Ditengah kemelut kondisi perpolitikan dalam negeri yang belum stabil waktu itu, Chairil Anwar menjadi representasi pemuda yang berani melawan demi kemerdekaan.
Di periode tersebut, meski telah resmi memproklamirkan kemerdekaannya pada 1945, Bangsa Indonesia masih harus menghadapi rentetan agresi militer Belanda. Tak terkecuali di Kota Malang.
Pengrusakan daerah vital juga dilakukan para pejuang waktu itu sebagai taktik untuk menghalau agresi Belanda. Beberapa wilayah strategis, seperti Kayutangan, Jalan Bromo, Alun-alun, serta Balai Kota Malang merupakan beberapa titik vital yang menjadi target penerapan taktik bumi hangus di Kota Malang.

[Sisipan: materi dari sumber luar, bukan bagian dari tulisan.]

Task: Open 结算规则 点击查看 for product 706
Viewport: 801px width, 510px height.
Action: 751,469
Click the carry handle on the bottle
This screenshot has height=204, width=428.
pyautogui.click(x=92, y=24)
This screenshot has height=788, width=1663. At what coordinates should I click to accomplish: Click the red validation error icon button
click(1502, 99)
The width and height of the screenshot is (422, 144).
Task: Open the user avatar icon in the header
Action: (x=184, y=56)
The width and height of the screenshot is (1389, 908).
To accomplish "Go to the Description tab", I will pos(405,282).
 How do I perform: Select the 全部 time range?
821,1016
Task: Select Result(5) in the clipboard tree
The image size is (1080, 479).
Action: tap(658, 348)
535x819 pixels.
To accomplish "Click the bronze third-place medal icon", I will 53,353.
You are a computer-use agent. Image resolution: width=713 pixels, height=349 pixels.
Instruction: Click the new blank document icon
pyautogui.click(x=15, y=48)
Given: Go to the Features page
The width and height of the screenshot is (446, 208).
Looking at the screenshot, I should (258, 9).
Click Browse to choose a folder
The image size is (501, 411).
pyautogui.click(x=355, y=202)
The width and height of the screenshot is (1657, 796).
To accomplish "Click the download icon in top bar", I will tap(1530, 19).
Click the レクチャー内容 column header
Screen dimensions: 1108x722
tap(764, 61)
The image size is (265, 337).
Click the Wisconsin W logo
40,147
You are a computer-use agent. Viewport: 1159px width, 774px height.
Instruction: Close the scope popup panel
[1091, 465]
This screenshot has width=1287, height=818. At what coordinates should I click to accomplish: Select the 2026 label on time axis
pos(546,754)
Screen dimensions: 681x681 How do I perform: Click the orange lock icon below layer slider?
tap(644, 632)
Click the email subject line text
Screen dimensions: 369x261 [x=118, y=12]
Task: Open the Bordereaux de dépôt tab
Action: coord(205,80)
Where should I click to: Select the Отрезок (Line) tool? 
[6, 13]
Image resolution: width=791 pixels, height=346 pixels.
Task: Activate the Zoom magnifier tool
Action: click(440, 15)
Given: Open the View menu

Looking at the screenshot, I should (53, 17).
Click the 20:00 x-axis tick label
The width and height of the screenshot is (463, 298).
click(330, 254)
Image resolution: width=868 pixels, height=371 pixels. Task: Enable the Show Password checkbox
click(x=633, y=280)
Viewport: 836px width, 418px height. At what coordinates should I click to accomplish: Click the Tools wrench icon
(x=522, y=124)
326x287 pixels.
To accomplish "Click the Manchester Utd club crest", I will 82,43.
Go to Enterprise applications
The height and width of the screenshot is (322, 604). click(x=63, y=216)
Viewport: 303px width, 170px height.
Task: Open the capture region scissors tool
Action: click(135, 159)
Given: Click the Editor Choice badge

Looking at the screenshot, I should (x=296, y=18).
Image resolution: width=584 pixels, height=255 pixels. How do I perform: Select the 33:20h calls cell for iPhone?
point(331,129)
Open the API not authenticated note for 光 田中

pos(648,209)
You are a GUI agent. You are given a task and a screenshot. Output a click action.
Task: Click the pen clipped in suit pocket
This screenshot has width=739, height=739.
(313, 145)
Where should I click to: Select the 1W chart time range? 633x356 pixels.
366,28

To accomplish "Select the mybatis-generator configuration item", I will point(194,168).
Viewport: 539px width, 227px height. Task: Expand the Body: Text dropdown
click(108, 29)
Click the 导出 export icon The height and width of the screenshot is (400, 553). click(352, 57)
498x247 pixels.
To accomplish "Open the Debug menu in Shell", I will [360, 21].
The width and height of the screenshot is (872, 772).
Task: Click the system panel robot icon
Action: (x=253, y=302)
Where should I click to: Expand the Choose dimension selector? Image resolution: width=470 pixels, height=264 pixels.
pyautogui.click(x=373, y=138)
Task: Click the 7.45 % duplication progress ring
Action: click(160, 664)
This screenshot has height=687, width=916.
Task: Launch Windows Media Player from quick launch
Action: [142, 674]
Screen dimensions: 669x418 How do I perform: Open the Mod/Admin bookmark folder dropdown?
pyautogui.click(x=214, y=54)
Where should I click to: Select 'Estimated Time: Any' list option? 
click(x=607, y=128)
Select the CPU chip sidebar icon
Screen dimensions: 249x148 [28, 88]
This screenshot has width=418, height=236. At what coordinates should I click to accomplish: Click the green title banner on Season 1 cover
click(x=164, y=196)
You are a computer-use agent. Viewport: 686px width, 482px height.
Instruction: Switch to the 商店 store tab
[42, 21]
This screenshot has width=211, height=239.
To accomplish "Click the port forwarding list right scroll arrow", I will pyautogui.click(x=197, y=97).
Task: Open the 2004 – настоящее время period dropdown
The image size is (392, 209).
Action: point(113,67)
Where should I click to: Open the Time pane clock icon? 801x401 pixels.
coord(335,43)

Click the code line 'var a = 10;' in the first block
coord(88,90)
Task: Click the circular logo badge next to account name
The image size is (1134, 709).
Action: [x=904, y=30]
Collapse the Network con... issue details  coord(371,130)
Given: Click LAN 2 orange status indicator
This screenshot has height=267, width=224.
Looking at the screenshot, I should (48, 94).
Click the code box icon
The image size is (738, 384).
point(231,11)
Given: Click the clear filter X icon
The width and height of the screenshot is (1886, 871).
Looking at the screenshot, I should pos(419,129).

Pendirian patung Chairil Anwar beberapa tahun setelahnya menjadi poin strategis yang dilakukan demi membakar kembali semangat dan kepercayaan diri muda-mudi Malang.
Wajah sang penyair bersama dengan puisi kondangnya yang ditampilkan kepada khalayak menjadi simbol bangkitnya gerakan pemuda. Pesan-pesan perjuangan yang disampaikan melalui sastra, tentu harapannya akan lebih mudah diserap di hati publik.
Sosok di Balik Patung Chairil Anwar
Sebelum didirikannya patung Chairil Anwar di kawasan Kayutangan, kawasan tersebut merupakan sebuah taman putaran di depan gereja yang ramai dilalui pengguna jalan.
Pemilihan tempat ini juga bukan tanpa alasan, Kayutangan dinilai telah menjadi pusat berkesenian dan bertumbuhnya budaya urban pemuda Malang. Peletakan patung dan tulisan yang sengaja dibuat sejajar dengan pandangan mata publik, dimaksudkan untuk memperluas keterjangkauan pembacaannya.
Adalah Achmad Hudan Dardiri, seorang pegiat seni dan intelektual yang memprakarsai berdirinya patung sang penyair tersebut.
Sebelum pada akhirnya diresmikan oleh Wali Kota Malang keenam, M. Sardjono Wirjohardjono, pada 28 April 1955. Seorang seniman bernama Widagdo menjadi eksekutor yang mewujudkan ide pembuatan patung Chairil Anwar.
Achmad Hudan yang berprofesi sebagai pengajar pada saat itu merupakan penggemar besar sang Sastrawan Chairil Anwar. Dia menilai bahwa perjuangan pemuda tidak hanya melalui angkat senjata, namun kontribusi karya dan budaya yang mampu menggetarkan hati publik juga patut mendapat apresiasi dan perhatian khalayak.
Hingga kini, monumen patung Chairil Anwar masih menjadi episentrum para pegiat sastra dan seni untuk menghidupkan kembali karya-karya sang maestro di Kota Malang.
Selaras dengan pesan pendiriannya, pada momen hari lahir atau hari kematian Chairil, para pegiat sastra dan kebudayaan Malang kerap menghadirkan kegiatan penulisan atau apresiasi sastra di sana.